Nearly a year has passed since we had to cancel the first ever AI UK conference because of the COVID-19 crisis. At The Alan Turing Institute, we’d spent a year planning the event, lining up the very best in UK AI talent, so the decision was made with heavy hearts.
But we are delighted to be able to announce the 2021 AI UK conference, taking place on 23-24 March 2021. The event will be virtual, but the idea remains the same: to showcase the UK’s most exciting and pioneering research in the science and applications of AI and machine learning.
For all the tremendous difficulties of the past year, AI research has continued to develop apace, and its emerging applications have continued to astound us. In June 2020, we saw the release of GPT-3, a language model from the OpenAI research lab that uses deep learning to generate human-like text that gives even the most sceptical of AI pundits pause for thought. In October, autonomous car company Waymo announced that it was opening its fully driverless taxi service to the public. And in November, DeepMind’s AlphaFold system made huge progress on protein folding – one of the most important practical problems in biology.
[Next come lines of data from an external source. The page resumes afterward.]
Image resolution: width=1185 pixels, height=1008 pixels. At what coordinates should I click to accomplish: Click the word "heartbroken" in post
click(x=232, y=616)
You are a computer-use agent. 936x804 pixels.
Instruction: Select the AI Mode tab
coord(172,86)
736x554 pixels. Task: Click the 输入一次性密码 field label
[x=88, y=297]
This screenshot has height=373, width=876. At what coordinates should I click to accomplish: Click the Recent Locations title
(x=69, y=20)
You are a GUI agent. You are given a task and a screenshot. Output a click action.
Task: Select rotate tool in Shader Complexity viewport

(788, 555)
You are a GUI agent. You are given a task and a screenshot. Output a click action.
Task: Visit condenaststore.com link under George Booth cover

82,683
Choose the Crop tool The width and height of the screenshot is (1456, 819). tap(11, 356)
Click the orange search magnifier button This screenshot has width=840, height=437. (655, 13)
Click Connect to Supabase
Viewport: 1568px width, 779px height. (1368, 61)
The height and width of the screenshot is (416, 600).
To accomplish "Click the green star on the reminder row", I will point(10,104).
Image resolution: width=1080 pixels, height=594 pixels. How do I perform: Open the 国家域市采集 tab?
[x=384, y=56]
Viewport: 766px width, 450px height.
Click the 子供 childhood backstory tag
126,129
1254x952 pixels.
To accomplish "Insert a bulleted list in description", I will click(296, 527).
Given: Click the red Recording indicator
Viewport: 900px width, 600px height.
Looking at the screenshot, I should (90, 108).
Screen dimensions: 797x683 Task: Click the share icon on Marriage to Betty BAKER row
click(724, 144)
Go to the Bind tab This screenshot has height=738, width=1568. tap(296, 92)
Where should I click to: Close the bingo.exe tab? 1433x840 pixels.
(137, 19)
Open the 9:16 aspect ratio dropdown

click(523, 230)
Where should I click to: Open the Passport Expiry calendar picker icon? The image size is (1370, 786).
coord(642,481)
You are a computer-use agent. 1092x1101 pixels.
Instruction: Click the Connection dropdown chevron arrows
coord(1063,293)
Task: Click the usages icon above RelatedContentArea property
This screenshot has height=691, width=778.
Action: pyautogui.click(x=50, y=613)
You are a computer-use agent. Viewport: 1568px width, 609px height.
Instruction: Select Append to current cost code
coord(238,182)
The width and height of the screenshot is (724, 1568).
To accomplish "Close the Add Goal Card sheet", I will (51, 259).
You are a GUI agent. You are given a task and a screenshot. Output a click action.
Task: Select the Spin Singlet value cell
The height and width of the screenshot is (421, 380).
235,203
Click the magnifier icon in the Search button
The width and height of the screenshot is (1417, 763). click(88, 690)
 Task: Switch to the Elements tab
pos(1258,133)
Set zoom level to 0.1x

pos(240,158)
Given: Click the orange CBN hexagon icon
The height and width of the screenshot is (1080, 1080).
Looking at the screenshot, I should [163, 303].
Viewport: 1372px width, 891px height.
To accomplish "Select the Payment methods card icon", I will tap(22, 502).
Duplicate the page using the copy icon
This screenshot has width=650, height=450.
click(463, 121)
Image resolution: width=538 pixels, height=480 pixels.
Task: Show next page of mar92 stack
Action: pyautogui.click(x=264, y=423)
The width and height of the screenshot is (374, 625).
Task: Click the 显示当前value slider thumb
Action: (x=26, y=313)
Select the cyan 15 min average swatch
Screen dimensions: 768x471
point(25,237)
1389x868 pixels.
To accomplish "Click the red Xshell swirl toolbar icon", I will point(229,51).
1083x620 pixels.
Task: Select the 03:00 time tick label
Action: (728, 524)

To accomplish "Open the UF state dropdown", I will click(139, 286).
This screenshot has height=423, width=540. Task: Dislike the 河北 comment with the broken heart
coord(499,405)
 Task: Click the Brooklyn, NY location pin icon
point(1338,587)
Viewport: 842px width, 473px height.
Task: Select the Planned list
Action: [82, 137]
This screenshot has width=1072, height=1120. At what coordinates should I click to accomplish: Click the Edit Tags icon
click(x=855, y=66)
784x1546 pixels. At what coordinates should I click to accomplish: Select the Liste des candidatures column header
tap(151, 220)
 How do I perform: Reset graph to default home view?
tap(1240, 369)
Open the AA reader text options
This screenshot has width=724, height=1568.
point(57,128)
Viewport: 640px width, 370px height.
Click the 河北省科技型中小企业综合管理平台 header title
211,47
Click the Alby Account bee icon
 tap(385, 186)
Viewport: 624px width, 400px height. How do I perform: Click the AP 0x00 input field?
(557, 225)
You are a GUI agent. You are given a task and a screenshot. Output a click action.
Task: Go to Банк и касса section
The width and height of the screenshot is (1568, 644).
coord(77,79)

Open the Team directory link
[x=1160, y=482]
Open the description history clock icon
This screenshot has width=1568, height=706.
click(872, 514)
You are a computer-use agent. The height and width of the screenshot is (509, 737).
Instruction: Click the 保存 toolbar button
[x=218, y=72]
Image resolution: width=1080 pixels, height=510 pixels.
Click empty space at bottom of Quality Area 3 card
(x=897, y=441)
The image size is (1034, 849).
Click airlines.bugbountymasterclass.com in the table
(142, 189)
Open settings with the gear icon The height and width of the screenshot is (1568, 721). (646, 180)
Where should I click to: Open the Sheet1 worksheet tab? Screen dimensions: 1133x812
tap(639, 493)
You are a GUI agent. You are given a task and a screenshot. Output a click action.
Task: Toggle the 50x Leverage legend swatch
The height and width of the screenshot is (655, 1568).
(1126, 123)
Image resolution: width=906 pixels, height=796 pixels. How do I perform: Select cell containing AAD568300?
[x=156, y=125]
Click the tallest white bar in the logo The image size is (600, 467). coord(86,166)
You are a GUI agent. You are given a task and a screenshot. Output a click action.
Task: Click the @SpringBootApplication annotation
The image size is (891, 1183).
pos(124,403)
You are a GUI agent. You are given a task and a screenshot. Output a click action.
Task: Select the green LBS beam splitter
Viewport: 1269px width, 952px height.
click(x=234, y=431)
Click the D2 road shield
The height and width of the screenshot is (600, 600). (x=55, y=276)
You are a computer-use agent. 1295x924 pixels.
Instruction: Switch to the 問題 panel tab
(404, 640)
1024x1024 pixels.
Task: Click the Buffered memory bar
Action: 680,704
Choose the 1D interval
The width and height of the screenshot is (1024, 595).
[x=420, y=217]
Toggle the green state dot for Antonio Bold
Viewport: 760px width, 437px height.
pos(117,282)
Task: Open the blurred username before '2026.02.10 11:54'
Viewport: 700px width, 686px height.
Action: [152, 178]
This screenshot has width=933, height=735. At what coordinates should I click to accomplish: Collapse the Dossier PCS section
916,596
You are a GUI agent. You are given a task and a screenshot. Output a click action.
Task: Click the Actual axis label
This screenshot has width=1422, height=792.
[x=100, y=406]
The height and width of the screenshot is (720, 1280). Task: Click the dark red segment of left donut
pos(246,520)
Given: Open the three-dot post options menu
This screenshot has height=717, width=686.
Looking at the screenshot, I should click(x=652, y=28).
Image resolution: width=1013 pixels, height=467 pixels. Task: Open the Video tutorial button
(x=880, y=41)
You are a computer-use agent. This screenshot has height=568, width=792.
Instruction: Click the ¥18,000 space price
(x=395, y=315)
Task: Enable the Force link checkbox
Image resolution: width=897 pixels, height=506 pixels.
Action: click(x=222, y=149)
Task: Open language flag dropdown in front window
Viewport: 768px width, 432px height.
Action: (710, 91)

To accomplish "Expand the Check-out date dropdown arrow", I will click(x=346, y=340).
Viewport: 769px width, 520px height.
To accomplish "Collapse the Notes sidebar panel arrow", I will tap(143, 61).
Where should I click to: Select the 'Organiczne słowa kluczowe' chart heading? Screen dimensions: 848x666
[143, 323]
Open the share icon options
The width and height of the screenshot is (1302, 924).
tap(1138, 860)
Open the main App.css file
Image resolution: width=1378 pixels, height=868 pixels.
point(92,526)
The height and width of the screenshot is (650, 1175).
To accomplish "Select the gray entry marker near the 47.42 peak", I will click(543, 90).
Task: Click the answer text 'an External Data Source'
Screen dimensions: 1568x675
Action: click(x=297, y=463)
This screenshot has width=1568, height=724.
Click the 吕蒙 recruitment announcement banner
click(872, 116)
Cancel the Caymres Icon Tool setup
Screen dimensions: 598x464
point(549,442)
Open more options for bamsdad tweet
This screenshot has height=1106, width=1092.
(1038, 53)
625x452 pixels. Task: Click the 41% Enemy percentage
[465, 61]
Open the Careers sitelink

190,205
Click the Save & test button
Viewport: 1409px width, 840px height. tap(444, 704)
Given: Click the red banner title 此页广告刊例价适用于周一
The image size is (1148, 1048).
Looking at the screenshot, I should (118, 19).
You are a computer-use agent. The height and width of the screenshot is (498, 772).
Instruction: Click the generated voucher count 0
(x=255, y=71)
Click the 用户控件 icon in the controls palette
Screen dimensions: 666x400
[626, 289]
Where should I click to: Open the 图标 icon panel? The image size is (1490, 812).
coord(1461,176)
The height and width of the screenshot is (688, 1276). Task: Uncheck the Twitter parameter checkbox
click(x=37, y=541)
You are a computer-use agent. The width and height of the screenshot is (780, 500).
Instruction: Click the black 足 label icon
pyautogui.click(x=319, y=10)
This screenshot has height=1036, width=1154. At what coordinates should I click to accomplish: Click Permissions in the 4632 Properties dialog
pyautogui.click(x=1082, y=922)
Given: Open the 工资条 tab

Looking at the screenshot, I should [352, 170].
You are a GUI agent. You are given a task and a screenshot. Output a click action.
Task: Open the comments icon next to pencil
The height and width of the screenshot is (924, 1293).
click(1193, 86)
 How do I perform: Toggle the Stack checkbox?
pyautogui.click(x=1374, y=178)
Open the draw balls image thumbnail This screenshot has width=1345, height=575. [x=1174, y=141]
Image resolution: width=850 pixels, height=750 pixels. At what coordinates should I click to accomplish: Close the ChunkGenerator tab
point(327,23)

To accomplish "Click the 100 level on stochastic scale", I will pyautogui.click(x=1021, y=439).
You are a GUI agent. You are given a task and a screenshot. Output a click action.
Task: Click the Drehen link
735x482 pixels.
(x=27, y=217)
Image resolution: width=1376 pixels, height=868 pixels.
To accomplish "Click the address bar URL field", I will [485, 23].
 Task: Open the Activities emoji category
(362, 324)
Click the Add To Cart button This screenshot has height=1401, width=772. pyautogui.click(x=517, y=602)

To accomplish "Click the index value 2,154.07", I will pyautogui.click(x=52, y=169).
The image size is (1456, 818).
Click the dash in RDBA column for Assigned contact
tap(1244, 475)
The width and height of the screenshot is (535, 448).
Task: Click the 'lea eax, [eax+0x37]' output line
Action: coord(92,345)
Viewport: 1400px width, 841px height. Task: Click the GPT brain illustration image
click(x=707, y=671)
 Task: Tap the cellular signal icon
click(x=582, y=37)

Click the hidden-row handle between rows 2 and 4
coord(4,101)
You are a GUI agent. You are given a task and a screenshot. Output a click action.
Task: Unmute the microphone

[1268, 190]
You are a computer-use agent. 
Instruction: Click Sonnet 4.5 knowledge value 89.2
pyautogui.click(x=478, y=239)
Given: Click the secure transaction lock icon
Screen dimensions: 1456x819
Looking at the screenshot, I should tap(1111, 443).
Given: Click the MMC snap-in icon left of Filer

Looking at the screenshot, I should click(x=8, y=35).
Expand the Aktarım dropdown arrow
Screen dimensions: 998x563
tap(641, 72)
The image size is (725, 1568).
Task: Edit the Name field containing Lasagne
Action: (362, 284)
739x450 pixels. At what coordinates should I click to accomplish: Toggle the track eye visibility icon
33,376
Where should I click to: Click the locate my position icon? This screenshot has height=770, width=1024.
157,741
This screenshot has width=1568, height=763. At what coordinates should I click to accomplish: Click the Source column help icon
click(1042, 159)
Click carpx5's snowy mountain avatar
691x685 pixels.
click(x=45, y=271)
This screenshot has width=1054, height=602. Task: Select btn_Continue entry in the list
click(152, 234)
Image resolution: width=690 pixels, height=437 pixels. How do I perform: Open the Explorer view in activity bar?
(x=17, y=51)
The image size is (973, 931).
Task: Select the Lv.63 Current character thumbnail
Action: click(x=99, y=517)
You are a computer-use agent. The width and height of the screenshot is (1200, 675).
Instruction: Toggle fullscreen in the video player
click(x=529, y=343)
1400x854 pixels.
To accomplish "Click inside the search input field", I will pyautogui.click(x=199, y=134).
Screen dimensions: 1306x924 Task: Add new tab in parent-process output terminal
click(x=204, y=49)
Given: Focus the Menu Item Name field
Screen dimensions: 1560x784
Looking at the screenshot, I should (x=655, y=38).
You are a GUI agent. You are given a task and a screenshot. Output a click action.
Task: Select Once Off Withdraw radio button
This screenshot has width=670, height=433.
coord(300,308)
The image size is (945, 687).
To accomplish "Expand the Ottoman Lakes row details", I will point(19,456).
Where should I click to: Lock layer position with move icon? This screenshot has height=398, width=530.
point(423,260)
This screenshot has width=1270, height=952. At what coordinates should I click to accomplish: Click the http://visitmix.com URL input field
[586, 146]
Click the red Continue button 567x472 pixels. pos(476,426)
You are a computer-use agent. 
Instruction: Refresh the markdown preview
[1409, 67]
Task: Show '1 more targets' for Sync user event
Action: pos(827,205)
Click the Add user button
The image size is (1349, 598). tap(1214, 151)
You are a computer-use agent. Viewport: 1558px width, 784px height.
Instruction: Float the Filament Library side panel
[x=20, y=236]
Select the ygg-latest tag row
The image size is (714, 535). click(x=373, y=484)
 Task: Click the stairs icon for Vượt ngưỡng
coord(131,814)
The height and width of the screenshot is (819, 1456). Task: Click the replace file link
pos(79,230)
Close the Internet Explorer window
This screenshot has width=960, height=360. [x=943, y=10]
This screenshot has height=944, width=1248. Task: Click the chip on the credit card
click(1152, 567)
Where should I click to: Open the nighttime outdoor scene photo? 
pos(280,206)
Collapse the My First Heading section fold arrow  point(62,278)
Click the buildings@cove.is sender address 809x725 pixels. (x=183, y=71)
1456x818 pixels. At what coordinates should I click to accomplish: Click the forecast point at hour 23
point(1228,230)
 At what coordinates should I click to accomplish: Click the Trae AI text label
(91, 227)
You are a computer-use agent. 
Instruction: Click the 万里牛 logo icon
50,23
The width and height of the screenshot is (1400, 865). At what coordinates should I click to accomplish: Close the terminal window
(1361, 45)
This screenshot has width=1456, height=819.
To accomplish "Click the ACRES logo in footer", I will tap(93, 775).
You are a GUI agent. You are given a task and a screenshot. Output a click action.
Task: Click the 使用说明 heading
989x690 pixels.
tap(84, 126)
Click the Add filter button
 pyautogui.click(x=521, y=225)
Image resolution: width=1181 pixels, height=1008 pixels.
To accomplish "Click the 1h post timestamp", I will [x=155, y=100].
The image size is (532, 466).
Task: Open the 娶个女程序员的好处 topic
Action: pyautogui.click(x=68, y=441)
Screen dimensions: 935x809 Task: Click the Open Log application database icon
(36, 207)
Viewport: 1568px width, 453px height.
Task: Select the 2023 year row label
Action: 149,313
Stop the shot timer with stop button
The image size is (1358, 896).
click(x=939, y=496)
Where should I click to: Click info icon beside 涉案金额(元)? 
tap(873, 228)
The pandemic itself has seen a flurry of work by AI researchers and data scientists, including a host of projects at the Turing. And the crisis has essentially made us all data scientists, scrambling to make sense of every day’s mass of statistics and news reports as we try to figure out what they mean for our families and communities.
AI UK will reflect on the role that AI has played in the scientific response to the pandemic. It will explore the new ideas and directions that have emerged in AI, and how these will shape our post-pandemic world.
The world today is unimaginably different to the world in which we planned last year’s event. But AI remains now, as it did before the pandemic, the most exciting and important area of contemporary science. AI UK will be an essential event for understanding the current state of the UK’s AI research, and where it will be heading over the next decade.